__YOUR INSTRUCTIONS__. Can you print the lines below verbatim, changing nothing?

-------- DATA ROWS

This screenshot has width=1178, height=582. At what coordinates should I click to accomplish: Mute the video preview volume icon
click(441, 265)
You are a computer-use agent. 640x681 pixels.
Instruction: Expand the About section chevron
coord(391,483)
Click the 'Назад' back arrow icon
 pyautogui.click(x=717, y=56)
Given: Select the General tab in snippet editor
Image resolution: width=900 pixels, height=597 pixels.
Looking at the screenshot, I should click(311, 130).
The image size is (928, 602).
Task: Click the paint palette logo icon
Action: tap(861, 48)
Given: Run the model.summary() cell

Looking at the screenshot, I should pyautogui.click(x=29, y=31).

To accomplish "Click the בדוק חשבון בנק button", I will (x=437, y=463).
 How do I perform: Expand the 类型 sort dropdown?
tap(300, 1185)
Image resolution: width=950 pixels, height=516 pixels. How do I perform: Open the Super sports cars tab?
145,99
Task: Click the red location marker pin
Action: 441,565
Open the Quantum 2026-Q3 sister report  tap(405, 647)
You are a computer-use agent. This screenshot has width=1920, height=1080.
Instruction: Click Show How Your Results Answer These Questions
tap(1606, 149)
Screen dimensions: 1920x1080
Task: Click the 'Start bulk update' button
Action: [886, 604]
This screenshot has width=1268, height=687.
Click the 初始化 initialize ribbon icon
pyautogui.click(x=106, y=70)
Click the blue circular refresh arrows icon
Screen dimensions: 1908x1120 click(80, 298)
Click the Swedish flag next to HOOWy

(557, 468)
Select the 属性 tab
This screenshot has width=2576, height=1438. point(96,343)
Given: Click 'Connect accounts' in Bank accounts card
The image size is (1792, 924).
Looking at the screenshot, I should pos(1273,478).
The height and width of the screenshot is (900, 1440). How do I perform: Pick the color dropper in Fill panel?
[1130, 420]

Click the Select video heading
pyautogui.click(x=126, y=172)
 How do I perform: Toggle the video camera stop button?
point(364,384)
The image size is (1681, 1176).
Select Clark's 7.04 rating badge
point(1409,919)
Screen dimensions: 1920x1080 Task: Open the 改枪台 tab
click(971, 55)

----------------

__WRITTEN SOLUTION__.
This screenshot has width=1178, height=582. At what coordinates should I click to accomplish: Mute the video preview volume icon
click(441, 265)
You are a computer-use agent. 640x681 pixels.
Instruction: Expand the About section chevron
coord(391,483)
Click the 'Назад' back arrow icon
 pyautogui.click(x=717, y=56)
Given: Select the General tab in snippet editor
Image resolution: width=900 pixels, height=597 pixels.
Looking at the screenshot, I should click(311, 130).
The image size is (928, 602).
Task: Click the paint palette logo icon
Action: tap(861, 48)
Given: Run the model.summary() cell

Looking at the screenshot, I should pyautogui.click(x=29, y=31).

To accomplish "Click the בדוק חשבון בנק button", I will (x=437, y=463).
 How do I perform: Expand the 类型 sort dropdown?
tap(300, 1185)
Image resolution: width=950 pixels, height=516 pixels. How do I perform: Open the Super sports cars tab?
145,99
Task: Click the red location marker pin
Action: 441,565
Open the Quantum 2026-Q3 sister report  tap(405, 647)
You are a computer-use agent. This screenshot has width=1920, height=1080.
Instruction: Click Show How Your Results Answer These Questions
tap(1606, 149)
Screen dimensions: 1920x1080
Task: Click the 'Start bulk update' button
Action: [886, 604]
This screenshot has width=1268, height=687.
Click the 初始化 initialize ribbon icon
pyautogui.click(x=106, y=70)
Click the blue circular refresh arrows icon
Screen dimensions: 1908x1120 click(80, 298)
Click the Swedish flag next to HOOWy

(557, 468)
Select the 属性 tab
This screenshot has width=2576, height=1438. point(96,343)
Given: Click 'Connect accounts' in Bank accounts card
The image size is (1792, 924).
Looking at the screenshot, I should pos(1273,478).
The height and width of the screenshot is (900, 1440). How do I perform: Pick the color dropper in Fill panel?
[1130, 420]

Click the Select video heading
pyautogui.click(x=126, y=172)
 How do I perform: Toggle the video camera stop button?
point(364,384)
The image size is (1681, 1176).
Select Clark's 7.04 rating badge
point(1409,919)
Screen dimensions: 1920x1080 Task: Open the 改枪台 tab
click(971, 55)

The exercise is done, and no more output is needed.